A slew of significant albums all came out in 1997 – Sam Walton is revisiting each one on their 20th anniversary
It’s difficult to imagine how a recording career could open with more dread. “The car’s on fire, and there’s no driver at the wheel,” begins the growling, downbeat narration on the first track of Godspeed You! Black Emperor’s debut, before going on to lay out an arid, apocalyptic picture that, eerily, foreshadows the 9/11 attacks. Meanwhile, an ominous drone throbs beneath. What follows is mournful and discordant, nostalgic and poignant, doomy yet also disconcertingly beautiful, and, twenty years on, resembles a sort of imperfect manifesto to purity and artistic accountability.
‘F♯ A♯ ∞’ is also perhaps the most politically antagonistic record to be released in 1997 which, given that it’s largely instrumental, is a huge testament to Godspeed’s communicative power: sure, the album’s field recordings of intercepted police radio and paranoid vox pops, and its sleeve, full of fateful prognostications and diagrams, make explicit the band’s distaste for government recklessness and irresponsible power. But the music that surrounds it is equally expressive of Godspeed’s progressive politics, of a belief in the strength of a democratic collective: there is no one lead instrument on ‘F♯ A♯ ∞’, themes are shared around and duties equally distributed, and intensity is derived not from sudden shifts in volume or showy circus tricks from one player, but from density – a sort of “we shall not be moved” resistance in musical form – invoked by every player pulling in the same direction, a gesture that renders the band less a group of musicians, and more a movement. On the handful of occasions across ‘F♯ A♯ ∞’ when the 15-plus musicians move as one and at full throttle, it becomes clear that, like a successful political party, Godspeed’s greatest asset is their unity.
Even ‘F♯ A♯ ∞’’s production feels like a statement of dissent: despite the majority of the album falling between mezzo-piano and mezzo-forte, the dynamic range is nonetheless huge, and consequently wonderfully confrontational (not to mention particularly arresting today, after twenty years of loudness wars). Because of it, the eruptions become more violent or passionate, the broodings more sinister or delicate, and the album as a whole becomes one that commands attention in the same way as a charismatic protest-leader.
Indeed, the most impressive thing about the album isn’t its louds and quiets – the standard calling card of post-rock that has become something of a cliche, and which ‘F♯ A♯ ∞’’s actually largely eschews – but the record’s tone. There are long periods of abstract swooping and shimmering, and entire sections dedicated to the examination of texture, where ambience and grain take precedence over melody. These sections are by far the most intriguing, and accordingly when Godspeed do allow a tune to percolate and build, it comes from a firm foundation. In turn, that inspires a confidence that mutates almost into a sort of devotion, both in the band and the listener.

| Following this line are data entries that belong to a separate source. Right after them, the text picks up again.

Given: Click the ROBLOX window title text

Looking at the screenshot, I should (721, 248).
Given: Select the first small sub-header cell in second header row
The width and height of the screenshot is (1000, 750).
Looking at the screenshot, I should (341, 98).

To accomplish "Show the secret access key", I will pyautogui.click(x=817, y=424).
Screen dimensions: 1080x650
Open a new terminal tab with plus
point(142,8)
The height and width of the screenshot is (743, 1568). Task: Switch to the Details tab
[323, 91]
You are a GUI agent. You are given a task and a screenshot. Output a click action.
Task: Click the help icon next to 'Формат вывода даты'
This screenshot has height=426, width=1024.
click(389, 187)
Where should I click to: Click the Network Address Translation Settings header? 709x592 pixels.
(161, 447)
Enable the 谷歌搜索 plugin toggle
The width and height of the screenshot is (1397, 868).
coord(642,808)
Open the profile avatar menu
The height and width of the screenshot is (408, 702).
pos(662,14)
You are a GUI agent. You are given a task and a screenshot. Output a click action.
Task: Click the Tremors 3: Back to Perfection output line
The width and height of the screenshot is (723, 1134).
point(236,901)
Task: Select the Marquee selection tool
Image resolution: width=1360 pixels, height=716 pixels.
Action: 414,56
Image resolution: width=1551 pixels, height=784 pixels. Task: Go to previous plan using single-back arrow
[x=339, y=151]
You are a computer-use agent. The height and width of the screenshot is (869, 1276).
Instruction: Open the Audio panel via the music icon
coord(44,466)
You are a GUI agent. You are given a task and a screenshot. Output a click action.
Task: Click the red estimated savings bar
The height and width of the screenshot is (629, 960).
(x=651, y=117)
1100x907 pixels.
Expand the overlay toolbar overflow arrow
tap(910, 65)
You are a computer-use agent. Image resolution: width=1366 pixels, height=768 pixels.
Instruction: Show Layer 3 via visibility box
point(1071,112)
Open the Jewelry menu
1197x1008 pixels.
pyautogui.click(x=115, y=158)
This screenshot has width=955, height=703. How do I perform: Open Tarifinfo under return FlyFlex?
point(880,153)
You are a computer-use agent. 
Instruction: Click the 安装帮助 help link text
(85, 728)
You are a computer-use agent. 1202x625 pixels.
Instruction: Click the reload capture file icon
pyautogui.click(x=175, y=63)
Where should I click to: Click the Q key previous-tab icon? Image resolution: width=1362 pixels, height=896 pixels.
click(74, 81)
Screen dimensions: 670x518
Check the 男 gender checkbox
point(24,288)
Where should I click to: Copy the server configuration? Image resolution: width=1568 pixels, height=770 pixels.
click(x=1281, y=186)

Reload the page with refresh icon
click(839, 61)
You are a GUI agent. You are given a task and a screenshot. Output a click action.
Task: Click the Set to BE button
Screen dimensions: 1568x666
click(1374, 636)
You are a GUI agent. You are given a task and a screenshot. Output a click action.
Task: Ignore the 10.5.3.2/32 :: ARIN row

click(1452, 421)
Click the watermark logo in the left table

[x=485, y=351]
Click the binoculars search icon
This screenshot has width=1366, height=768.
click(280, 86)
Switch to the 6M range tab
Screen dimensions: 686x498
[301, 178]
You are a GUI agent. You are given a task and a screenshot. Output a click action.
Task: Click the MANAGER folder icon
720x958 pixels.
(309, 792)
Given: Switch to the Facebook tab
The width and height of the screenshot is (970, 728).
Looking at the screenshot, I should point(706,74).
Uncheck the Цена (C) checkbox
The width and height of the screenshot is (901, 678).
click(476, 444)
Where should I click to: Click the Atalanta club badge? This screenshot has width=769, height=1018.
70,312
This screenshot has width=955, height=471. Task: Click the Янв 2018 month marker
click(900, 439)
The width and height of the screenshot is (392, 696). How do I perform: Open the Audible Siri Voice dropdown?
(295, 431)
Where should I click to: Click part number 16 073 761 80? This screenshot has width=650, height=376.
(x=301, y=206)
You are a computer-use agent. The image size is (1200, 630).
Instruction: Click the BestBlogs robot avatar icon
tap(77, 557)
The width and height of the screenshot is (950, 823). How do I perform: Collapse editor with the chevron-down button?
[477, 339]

On the tenth anniversary of ‘F♯ A♯ ∞’’s release, the global financial markets went into freefall, triggering the biggest economic crisis since the Great Depression. On its twentieth, a corrupt, bellicose US president appears inches from nuclear war with a rogue state that’s ruthlessly killing its own citizens. In 1997, however, there was relative global stability, and Francis Fukuyama’s prophecy from five years earlier that we had witnessed The End of History (“the end point of mankind’s ideological evolution”, he posited) appeared to be holding true. In that context, ‘F♯ A♯ ∞’’s eschatological diatribes and musical paeans to the virtues of direct democracy can be interpreted as a reaction against the complacency and decadence of the 90s. But one of the reasons the album endures today is that those same warnings ring far more threateningly true in 2017, and, one senses, may well continue to do so in the future.
But that’s not to say that ‘F♯ A♯ ∞’ is depressing. The album’s final piece seeks to offer hope: “The preacherman says the end of the world is coming, but I don’t go by what he says,” goes a field recording at the start, before the movement builds towards an enormous, rather euphoric major chord 15 minutes later. It leaves a taste of optimism and empowerment, a sense that despite the world’s many troubles, it’s not time to give up quite yet. That final ring of hope – demonstrably grown from the terror of the album’s opening – is perhaps the record’s greatest achievement: “The future is still bleak, uncertain and beautiful”, reads a letter from the band within the album’s packaging. Perhaps there’s not as much to dread as first appears.